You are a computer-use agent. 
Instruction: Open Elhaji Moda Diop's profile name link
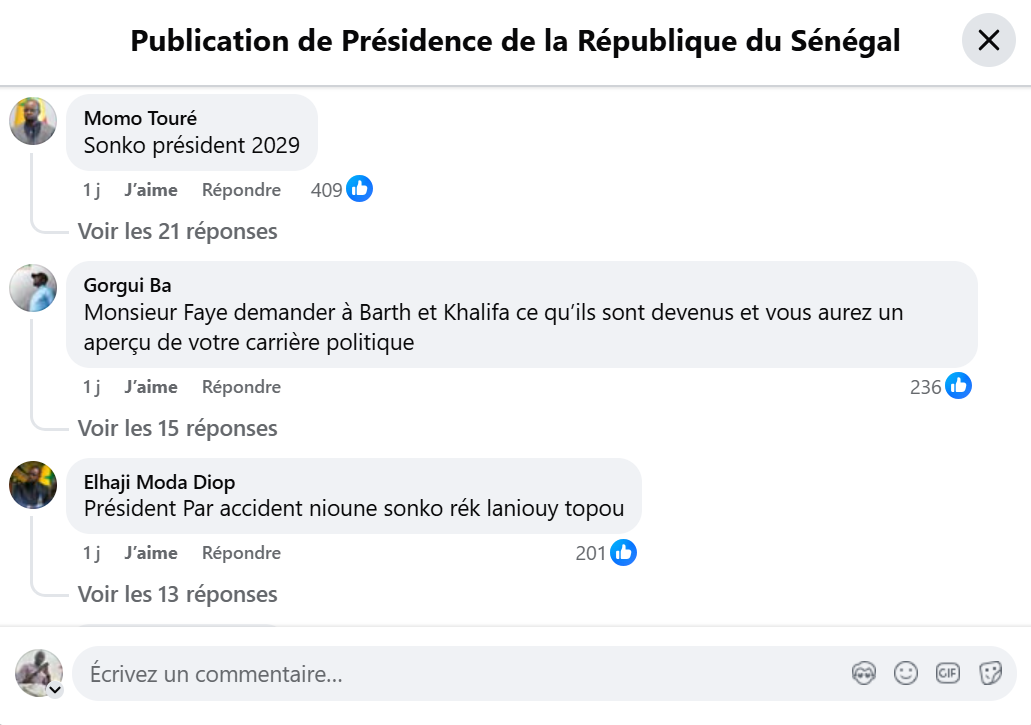pos(159,483)
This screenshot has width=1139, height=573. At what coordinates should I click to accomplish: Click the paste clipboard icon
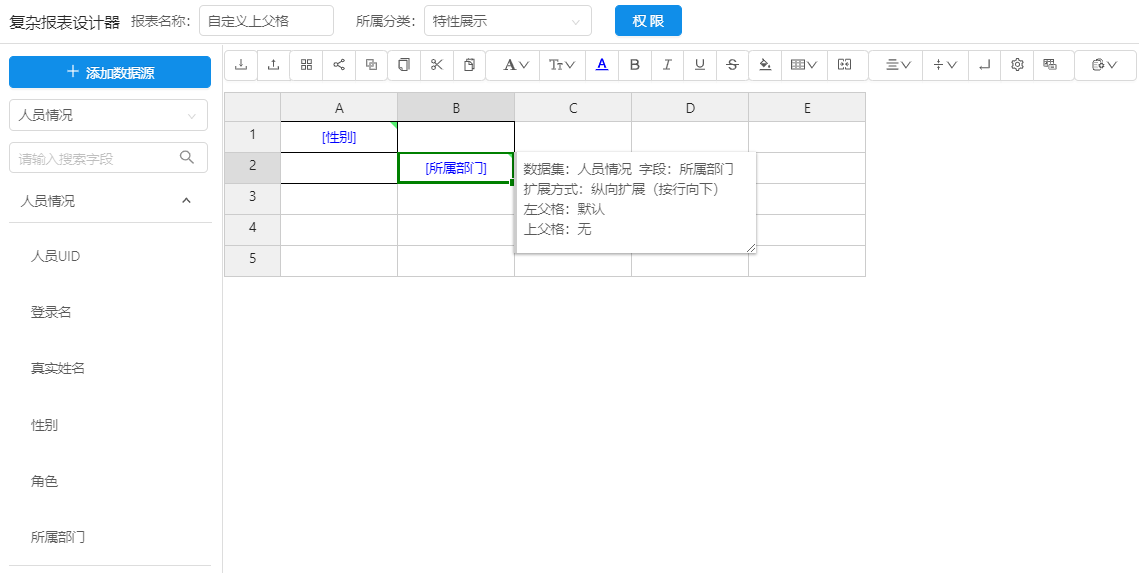[x=469, y=65]
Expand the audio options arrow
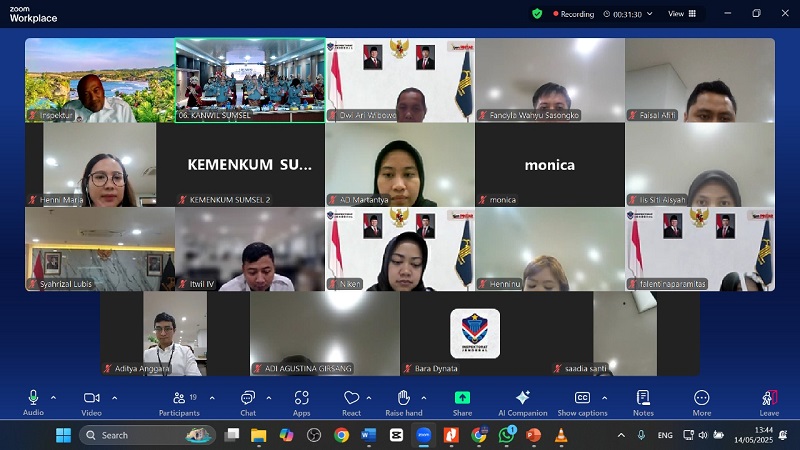 point(54,397)
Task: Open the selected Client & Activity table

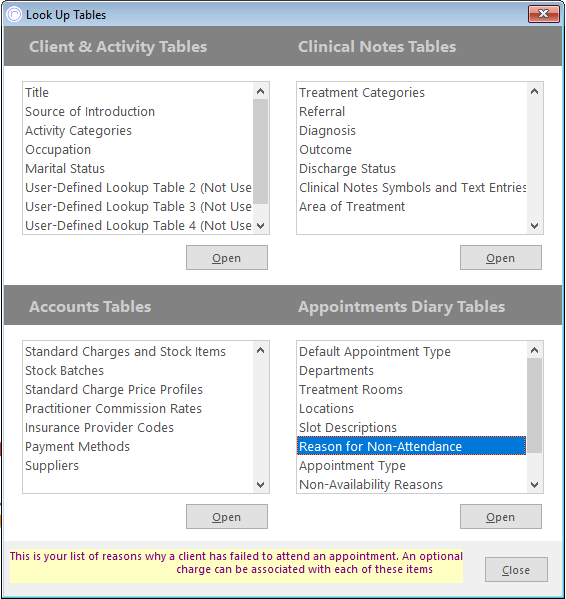Action: (227, 258)
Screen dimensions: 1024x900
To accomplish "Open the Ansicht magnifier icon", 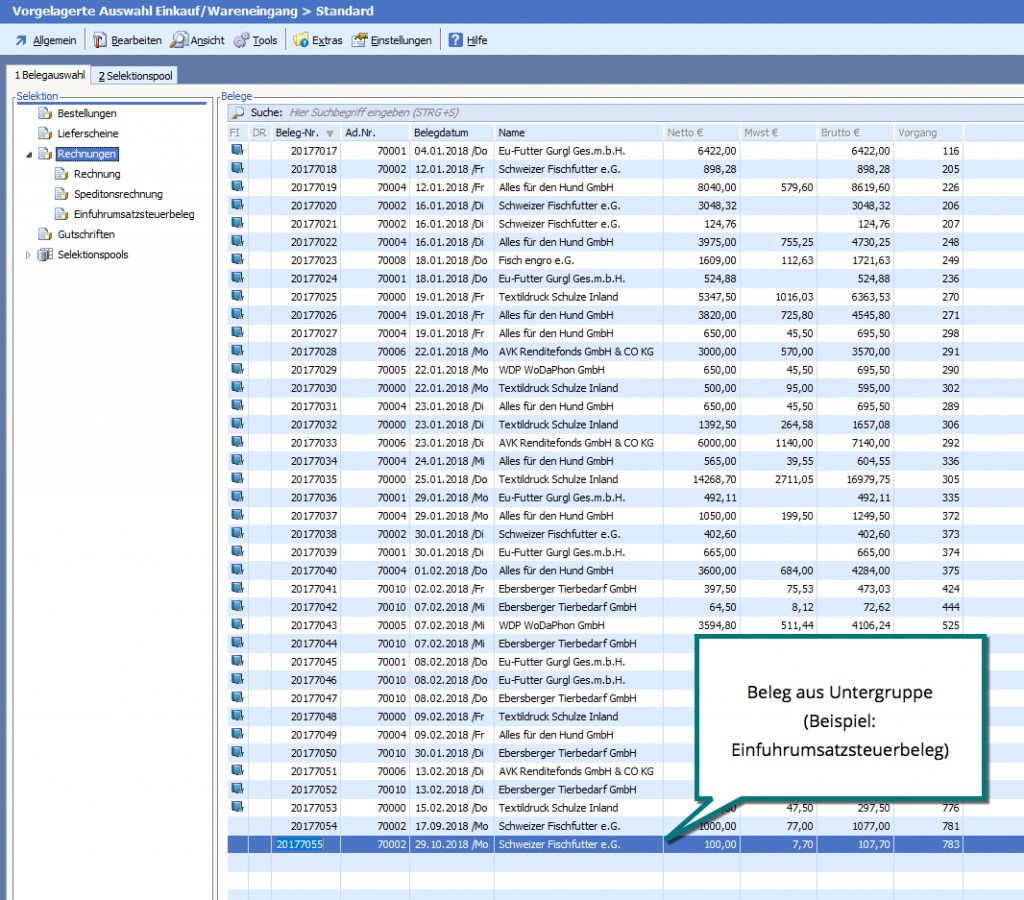I will 179,41.
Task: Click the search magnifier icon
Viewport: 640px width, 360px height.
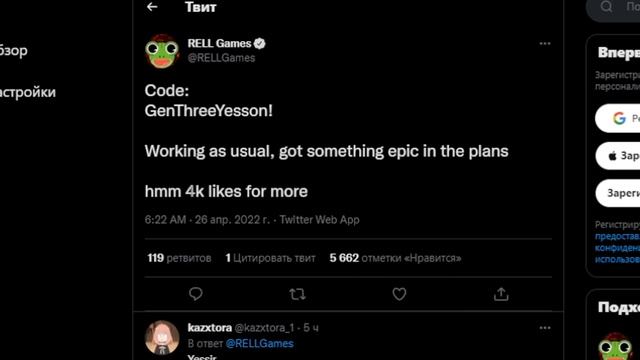Action: pos(607,6)
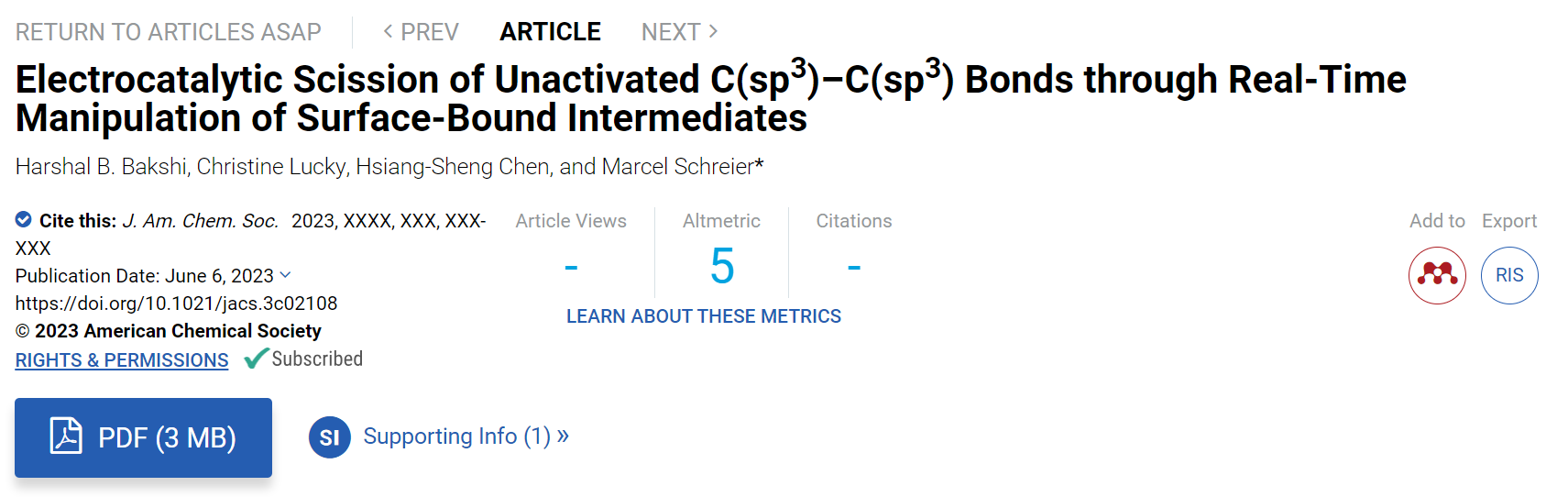This screenshot has width=1568, height=497.
Task: Open Supporting Info (1) link
Action: point(466,436)
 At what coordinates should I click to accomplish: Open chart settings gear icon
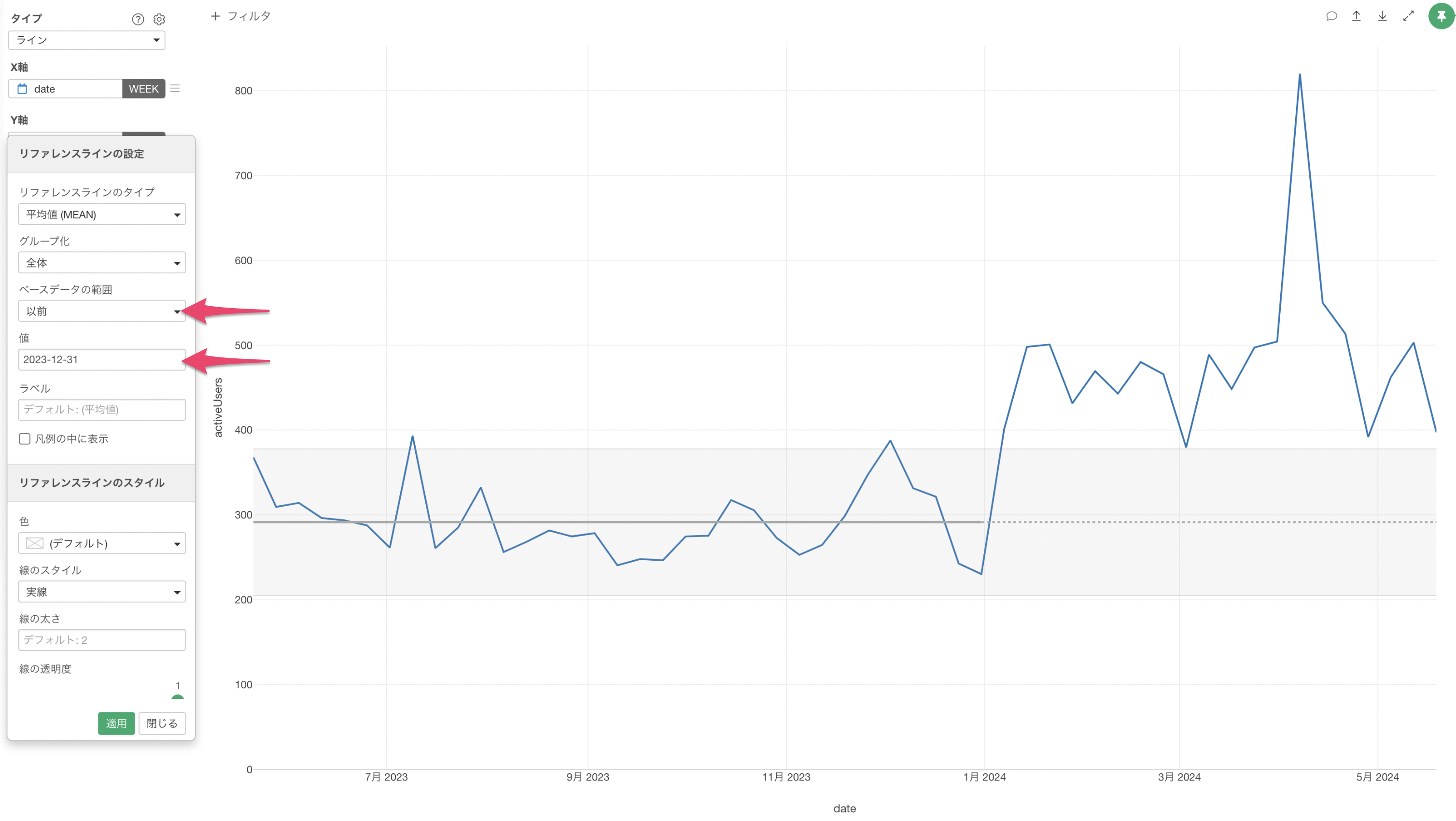(x=159, y=19)
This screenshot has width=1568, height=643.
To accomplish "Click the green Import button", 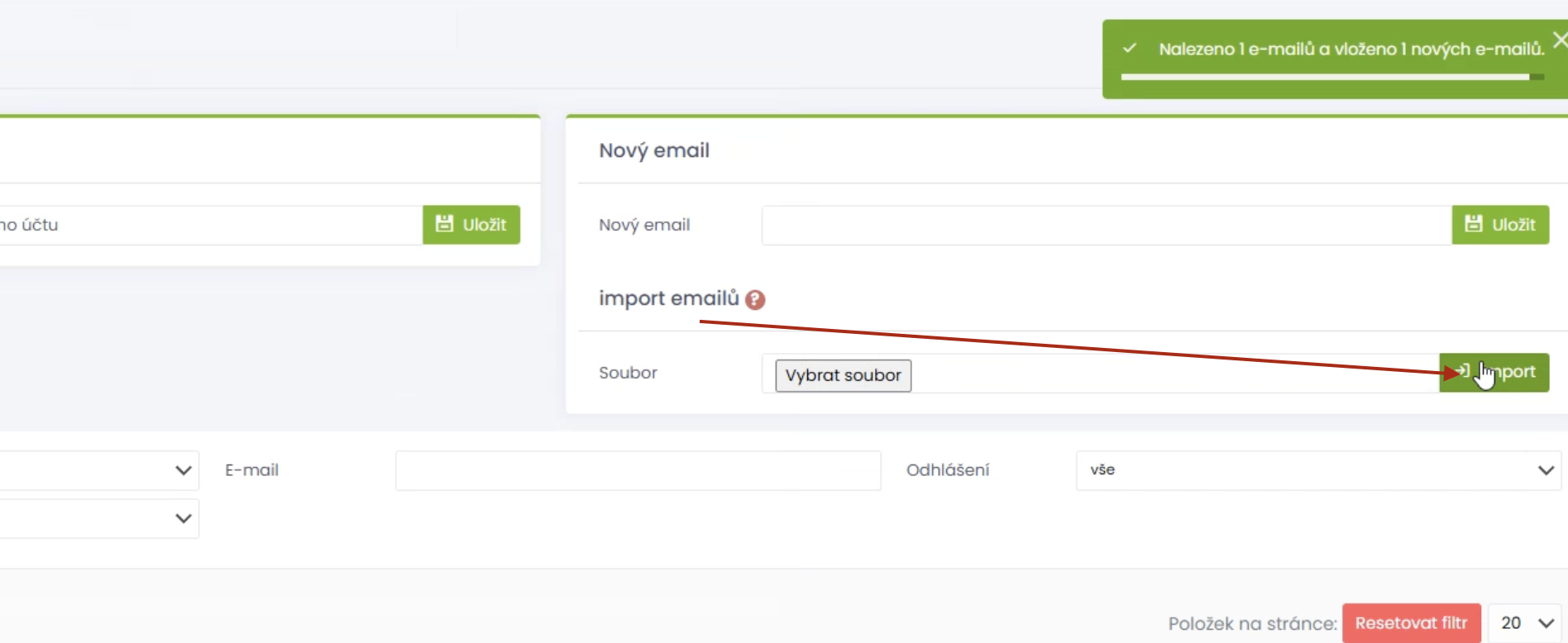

**Assignment**
Working from the line containing "Viewport: 640px width, 360px height." to the last line of the data, retype every line exactly, both ends included, and leave out all pictures.

**Response to the exercise**
Viewport: 640px width, 360px height.
Action: pos(607,6)
This screenshot has width=1568, height=497.
Task: Open Supporting Info (1) link
Action: point(466,436)
 At what coordinates should I click to accomplish: Open chart settings gear icon
(x=159, y=19)
This screenshot has width=1568, height=643.
To accomplish "Click the green Import button", 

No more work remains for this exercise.